Mounting New Speakers

I got my new 4″ speakers mounted in the frame today. I made some simple brackets that bolt onto the side of the supports for the front vents.

I started off with a long length of 1-1/2″ x 1/8″ L shaped extruded aluminum. I cut off two 8″ lengths that would become the side brackets.

The brackets will wrap around the side of the front vent supports, with the speakers bolted to the back.

I drilled 4 holes in each, two larger one’s to allow me access to the screws holding the vents in place, then two more to bolt the new support on.

I then cut away a fair amount of the aluminum to allow the speaker to poke through.
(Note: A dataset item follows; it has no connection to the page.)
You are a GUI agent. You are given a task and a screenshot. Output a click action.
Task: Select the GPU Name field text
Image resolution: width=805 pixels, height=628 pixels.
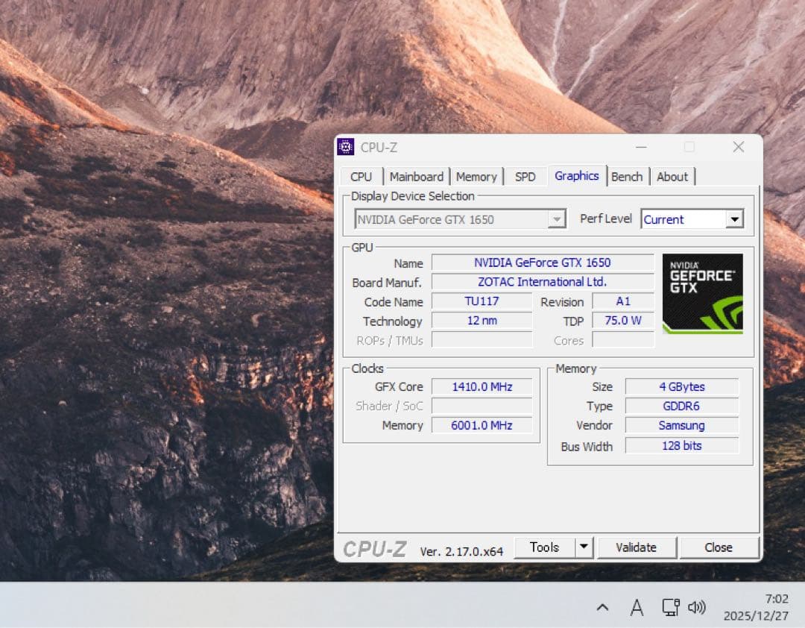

Next I had to tap a bunch of holes to attach the speakers – I hate tapping holes

I tend to do things in small step, for example I fitted the first speaker, tested everything then went back and drilled, taped and fitted the second. All to often I fail if I try do too much at the same time to cut corners.

Here’s the two speakers installed and the top vent surround in place. I’m hoping to use some rare earth magnets to secure the blue surround to the frame.

I’m still concerned that the front vents will block too much sound, so I’m tempted to move one of the speakers into the skirt to bounce sound of the floor.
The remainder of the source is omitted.